LOC president, Solly Reikeletseng, said that everything is on course for the country to host successful games.
“In these kinds of events, accommodations, food and accreditations are always major worries. At the moment, we have secured all these and our only concern at the moment is the availability of the stadium to host the games,” the LOC president informed Standard Sport.
He says considering the magnitude of the games and the numbers of athletes expected to descend on the country, the only venue capable of hosting is the National Stadium, which is still under renovations.

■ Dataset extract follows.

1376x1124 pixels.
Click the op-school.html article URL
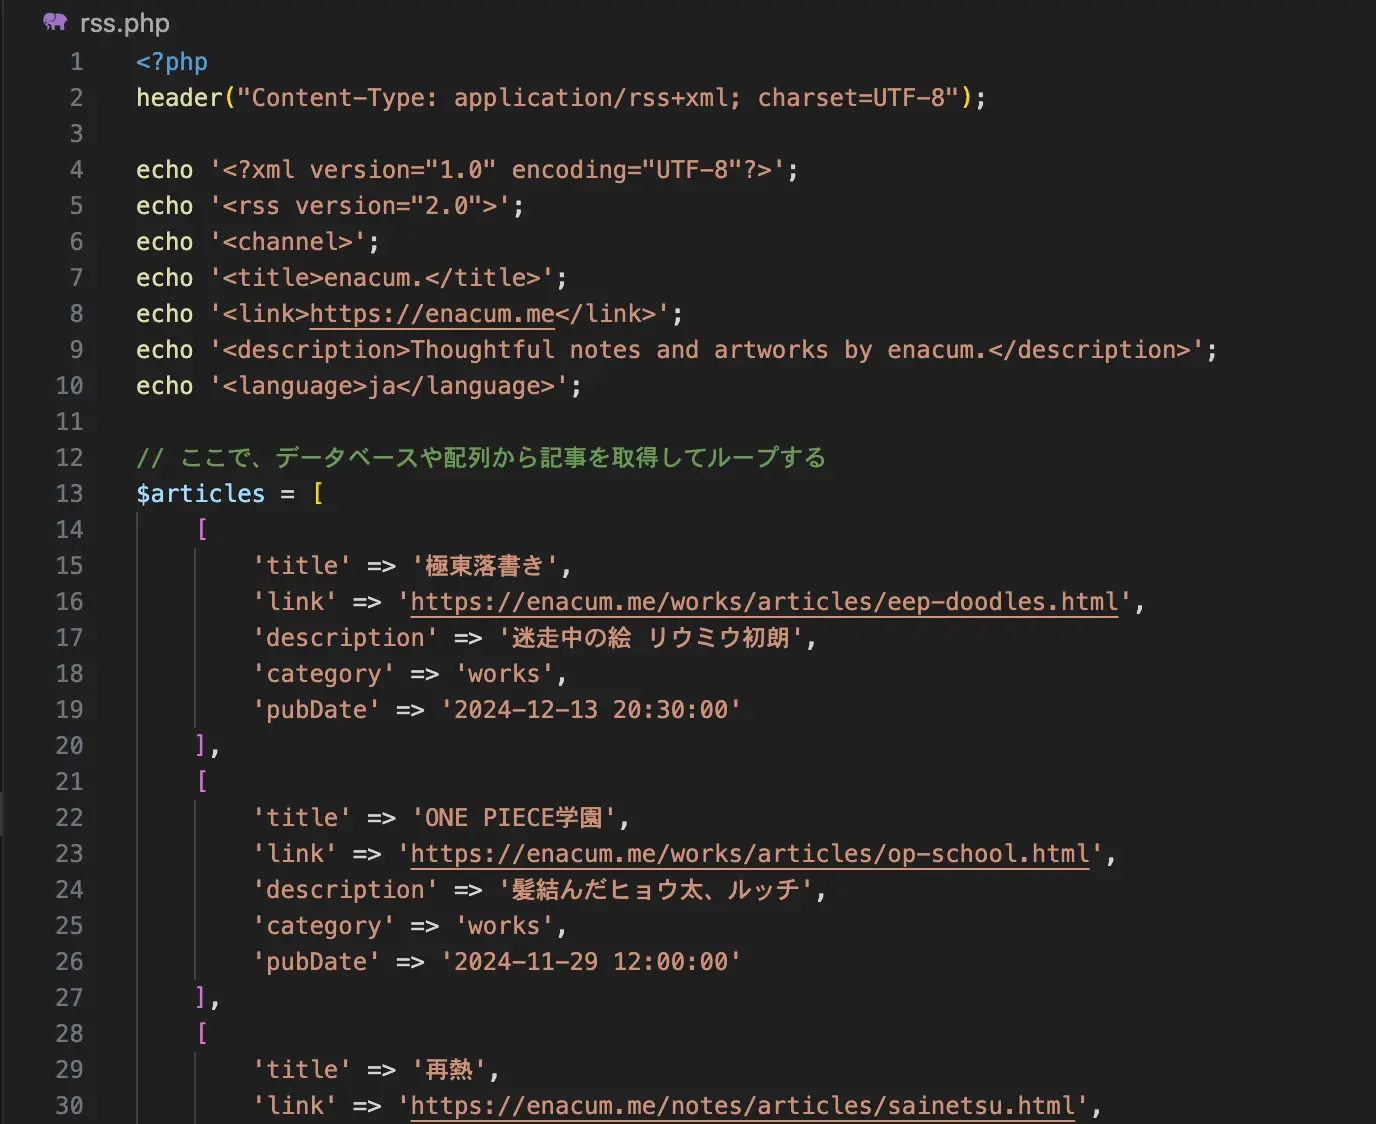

“We are currently in consultations with the government to try and get the National Stadium ready in time for the event. At the moment, we do not have any alternative stadium to host the event,” the LOC chief continued. He says with at least 2000 athletes from 51 countries expected to attend the event which has already major television stations seeking broadcast rights; successfully hosting the event will open many opportunities for Botswana.
“We have already brought some of the leading international brands like Adidas and Samsung onboard and still many others are interested. This shows the potential impact this event has in our sport,” Reikeletseng told Standard Sport.

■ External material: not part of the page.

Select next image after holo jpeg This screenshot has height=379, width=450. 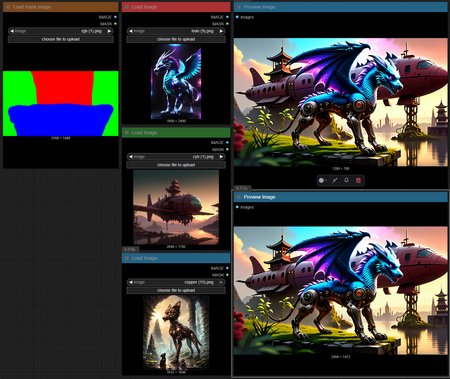221,31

He further said that with countries’ potential to host major events judged by previous events hosted, successfully hosting the event will put the country in good standing to be considered for other major events. Reikeletseng said that so far, at least 920 athletes from 30 different African countries had registered to take part in the event, which is due in less than six months. The LOC president says hosting the prestigious event will boost the country both on and off the field. He says with the world wide coverage of the games as well as the numbers of people expected to come into the country during the championships, the country will gain both economically and sports wise.
“Event tourism is one of the leading sources of economic growth and we expect many people with buying power, including athletes, to come and spend money here during the games,” says Reikeletseng.
He says this will also benefit the country through skills transfer as many people, including athletes, will receive training ahead of the games. Sports wise, Reikeletseng says hosting an event of this magnitude will motivate the interest of Batswana in sport, which, in the long run, will help grow sport in the country.
Meanwhile, the LOC president has encouraged Batswana as well as the country’s leadership to own the championships and be part to making it a success.
“Our leaders should be proactive and should demand to see whether things are going accordingly for the event. They must be party to all that is happening,” says the LOC chief.
He also urged Batswana and residents of all skills in any field to be part of the event by volunteering, saying for the event alone, they will need at least 300 volunteers. He says they will need people with knowledge of languages spoken in Africa, whether they are Batswana or not to register either as translators, guides or any other needed services.